Not only did Taizong murder two of his brothers — one by his own hand — and overthrow his father’s reign, but earlier in life he manipulated his father into adultery against the Sui dynasty, compelling the rebellion that led to the creation of the Tang. The Shakespearean dimensions of Li Shimin’s life defy belief, and at the very least they call into question the idea of a just and moral ruler who built his reign on fratricide, treachery, and manipulation.

Some at the time had the same view. Historian Valerie Hansen points to a legend (translated into English by Arthur Waley in Ballads and Stories of Tun-huang) in which Taizong is summoned before the King of the Dead to account for his actions. In effect, Taizong’s anti-filial actions are pardoned, In her overview of Chinese history, The Open Empire, Hansen suggests that though “there were few checks on the emperor in this world…popular belief held that the dead could be tried in the courts of the afterlife.” The story translated by Waley was written down less than a century after the Xuanwu Gate coup, suggesting that very quickly, concerns were raised about the emperor’s behavior. A moral exemplar whose morals were far from exemplary.
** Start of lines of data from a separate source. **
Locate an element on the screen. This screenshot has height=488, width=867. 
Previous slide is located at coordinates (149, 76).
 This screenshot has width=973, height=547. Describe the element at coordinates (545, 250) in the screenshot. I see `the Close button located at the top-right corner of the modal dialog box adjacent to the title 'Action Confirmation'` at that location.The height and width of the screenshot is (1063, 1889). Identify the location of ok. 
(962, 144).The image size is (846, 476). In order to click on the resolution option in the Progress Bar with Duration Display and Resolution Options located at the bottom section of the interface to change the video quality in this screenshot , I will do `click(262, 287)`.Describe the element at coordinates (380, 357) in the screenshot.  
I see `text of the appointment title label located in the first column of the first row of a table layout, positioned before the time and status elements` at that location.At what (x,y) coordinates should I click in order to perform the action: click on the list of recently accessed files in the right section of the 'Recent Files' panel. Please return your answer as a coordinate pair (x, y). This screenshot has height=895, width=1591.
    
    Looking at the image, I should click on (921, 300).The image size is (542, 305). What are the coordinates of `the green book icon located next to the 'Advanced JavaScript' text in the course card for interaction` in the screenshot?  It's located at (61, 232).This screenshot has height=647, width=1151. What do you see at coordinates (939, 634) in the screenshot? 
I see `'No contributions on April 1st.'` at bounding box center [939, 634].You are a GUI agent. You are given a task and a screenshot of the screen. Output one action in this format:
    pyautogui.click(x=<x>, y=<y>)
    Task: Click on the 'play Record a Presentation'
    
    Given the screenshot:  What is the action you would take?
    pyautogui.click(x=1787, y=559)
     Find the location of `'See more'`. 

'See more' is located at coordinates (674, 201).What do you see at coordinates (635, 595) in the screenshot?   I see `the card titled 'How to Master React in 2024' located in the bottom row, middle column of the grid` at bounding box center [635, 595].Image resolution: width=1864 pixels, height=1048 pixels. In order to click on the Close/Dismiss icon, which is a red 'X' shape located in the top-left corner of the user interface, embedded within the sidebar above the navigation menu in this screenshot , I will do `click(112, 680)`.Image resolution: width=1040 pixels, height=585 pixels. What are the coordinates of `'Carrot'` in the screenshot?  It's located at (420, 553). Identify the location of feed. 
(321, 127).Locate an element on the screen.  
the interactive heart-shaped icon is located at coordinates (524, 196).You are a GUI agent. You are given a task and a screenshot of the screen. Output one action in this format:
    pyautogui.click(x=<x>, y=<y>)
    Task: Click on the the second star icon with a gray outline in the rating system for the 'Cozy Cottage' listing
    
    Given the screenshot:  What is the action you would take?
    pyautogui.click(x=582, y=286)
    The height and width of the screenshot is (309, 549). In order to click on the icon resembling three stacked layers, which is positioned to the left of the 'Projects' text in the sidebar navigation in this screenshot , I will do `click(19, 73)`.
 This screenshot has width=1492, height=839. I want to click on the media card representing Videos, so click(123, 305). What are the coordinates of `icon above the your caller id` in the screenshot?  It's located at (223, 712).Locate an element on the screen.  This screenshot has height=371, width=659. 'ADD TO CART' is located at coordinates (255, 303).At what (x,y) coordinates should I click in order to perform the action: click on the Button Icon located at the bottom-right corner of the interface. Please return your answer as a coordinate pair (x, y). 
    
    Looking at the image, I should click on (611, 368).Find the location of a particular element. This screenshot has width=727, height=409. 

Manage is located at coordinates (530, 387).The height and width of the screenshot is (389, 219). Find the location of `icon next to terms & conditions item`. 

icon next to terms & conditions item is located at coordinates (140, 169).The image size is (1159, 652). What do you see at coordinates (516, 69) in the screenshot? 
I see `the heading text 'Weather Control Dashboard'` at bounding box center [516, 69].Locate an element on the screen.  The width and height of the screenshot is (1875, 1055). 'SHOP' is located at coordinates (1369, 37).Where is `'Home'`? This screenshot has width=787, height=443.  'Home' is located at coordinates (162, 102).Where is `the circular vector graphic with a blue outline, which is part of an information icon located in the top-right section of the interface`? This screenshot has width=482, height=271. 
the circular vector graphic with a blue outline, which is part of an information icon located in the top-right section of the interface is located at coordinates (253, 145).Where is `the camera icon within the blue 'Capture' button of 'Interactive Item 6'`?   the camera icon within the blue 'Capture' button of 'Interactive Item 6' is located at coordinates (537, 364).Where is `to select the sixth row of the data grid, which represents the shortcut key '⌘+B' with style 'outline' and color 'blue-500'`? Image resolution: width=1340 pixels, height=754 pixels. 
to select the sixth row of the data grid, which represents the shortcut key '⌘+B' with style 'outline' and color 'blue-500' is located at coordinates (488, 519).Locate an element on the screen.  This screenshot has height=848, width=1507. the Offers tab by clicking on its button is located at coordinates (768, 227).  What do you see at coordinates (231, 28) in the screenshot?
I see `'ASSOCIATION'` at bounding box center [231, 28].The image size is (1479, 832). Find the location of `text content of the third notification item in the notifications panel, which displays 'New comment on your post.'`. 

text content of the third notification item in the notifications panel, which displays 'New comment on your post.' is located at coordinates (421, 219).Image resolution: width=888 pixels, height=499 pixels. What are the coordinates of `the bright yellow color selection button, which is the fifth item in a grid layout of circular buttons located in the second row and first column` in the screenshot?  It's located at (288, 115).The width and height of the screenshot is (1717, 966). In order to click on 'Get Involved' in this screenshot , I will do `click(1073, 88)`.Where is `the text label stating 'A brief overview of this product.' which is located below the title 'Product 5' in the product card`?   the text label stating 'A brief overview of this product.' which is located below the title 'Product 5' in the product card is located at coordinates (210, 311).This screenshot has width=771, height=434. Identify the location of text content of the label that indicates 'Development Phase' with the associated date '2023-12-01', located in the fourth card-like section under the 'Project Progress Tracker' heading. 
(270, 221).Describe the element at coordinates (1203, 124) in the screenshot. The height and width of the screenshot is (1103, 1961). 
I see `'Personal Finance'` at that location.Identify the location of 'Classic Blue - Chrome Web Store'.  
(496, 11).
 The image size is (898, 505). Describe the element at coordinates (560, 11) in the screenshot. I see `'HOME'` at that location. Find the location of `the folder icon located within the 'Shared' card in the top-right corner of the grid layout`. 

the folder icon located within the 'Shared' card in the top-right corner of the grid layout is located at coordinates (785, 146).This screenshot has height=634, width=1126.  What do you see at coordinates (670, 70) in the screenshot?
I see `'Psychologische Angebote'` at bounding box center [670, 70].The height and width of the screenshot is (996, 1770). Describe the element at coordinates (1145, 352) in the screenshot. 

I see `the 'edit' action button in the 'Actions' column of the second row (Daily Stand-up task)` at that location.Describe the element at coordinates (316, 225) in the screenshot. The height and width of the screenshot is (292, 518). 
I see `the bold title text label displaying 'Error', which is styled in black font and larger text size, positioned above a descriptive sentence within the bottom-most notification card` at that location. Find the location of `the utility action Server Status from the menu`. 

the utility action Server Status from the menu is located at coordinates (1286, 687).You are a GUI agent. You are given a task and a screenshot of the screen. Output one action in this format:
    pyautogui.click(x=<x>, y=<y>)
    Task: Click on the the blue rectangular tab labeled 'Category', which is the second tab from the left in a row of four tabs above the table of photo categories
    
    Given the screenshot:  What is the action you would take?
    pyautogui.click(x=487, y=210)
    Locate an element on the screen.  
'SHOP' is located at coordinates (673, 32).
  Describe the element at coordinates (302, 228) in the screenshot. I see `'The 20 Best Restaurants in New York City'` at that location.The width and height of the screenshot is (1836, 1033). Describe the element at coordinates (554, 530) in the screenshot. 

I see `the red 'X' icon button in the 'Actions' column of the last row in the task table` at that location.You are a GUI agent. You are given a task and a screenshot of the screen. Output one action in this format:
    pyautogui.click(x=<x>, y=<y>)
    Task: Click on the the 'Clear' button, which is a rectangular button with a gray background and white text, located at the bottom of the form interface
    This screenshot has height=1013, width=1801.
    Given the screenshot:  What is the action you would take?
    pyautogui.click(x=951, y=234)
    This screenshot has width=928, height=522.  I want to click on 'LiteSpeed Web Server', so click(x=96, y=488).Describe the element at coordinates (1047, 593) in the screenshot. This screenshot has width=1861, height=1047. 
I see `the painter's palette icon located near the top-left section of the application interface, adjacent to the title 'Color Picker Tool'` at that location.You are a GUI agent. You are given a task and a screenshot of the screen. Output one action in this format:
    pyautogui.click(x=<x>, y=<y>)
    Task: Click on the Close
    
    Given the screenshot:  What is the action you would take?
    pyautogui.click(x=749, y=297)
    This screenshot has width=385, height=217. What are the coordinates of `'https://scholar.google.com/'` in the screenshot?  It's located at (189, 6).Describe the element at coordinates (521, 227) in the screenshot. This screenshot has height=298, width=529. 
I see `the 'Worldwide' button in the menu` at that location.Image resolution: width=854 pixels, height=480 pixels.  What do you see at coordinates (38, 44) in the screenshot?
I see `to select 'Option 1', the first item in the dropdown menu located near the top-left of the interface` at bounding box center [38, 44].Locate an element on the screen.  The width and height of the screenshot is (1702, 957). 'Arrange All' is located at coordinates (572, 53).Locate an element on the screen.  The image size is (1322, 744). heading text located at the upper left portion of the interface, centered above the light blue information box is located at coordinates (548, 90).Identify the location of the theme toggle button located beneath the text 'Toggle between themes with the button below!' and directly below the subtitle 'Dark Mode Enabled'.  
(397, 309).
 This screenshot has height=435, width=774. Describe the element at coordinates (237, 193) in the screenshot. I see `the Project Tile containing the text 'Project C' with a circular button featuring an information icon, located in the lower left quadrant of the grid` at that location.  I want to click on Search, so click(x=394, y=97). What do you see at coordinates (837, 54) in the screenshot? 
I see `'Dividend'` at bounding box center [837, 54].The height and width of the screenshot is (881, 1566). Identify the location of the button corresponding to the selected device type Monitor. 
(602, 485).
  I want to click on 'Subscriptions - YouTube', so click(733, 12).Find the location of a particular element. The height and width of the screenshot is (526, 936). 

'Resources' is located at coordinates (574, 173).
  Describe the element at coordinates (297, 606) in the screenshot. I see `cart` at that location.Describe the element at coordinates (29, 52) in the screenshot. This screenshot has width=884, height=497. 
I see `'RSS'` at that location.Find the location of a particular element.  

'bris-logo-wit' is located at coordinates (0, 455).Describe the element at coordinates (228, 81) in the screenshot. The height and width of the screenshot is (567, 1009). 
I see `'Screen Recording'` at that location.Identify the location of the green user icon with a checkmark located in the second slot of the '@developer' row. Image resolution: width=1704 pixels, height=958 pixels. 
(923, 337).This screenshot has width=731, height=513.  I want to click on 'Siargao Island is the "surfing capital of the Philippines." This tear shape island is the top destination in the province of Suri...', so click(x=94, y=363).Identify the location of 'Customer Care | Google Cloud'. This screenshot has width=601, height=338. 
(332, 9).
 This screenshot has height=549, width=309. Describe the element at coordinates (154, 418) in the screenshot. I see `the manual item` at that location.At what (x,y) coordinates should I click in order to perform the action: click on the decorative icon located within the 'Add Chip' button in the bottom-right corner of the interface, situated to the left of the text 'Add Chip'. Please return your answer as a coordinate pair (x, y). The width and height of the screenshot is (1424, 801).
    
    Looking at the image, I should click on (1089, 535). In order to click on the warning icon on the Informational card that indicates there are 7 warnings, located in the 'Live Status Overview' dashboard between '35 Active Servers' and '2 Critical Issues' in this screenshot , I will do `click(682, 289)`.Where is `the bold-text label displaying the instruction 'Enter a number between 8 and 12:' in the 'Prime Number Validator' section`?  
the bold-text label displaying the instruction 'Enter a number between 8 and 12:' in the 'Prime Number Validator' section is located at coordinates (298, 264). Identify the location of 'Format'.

This week, much of China’s historical energy is focused on the centennial of the Communist Party. There, too, we see an origin myth rearranged to fit subsequent developments. The 1921 National Congress of the Communist Party of China was just part of a complex foundation, staged (literally, if you visit the historical site in Xintiandi) to suggest that Máo Zédōng 毛泽东 — who was present but not central — led the Party from its inception. Mao famously admired Qin Shihuang, the first emperor of Qin, but he clearly learned some lessons from Tang Taizong.

This Week in China’s History is a weekly column.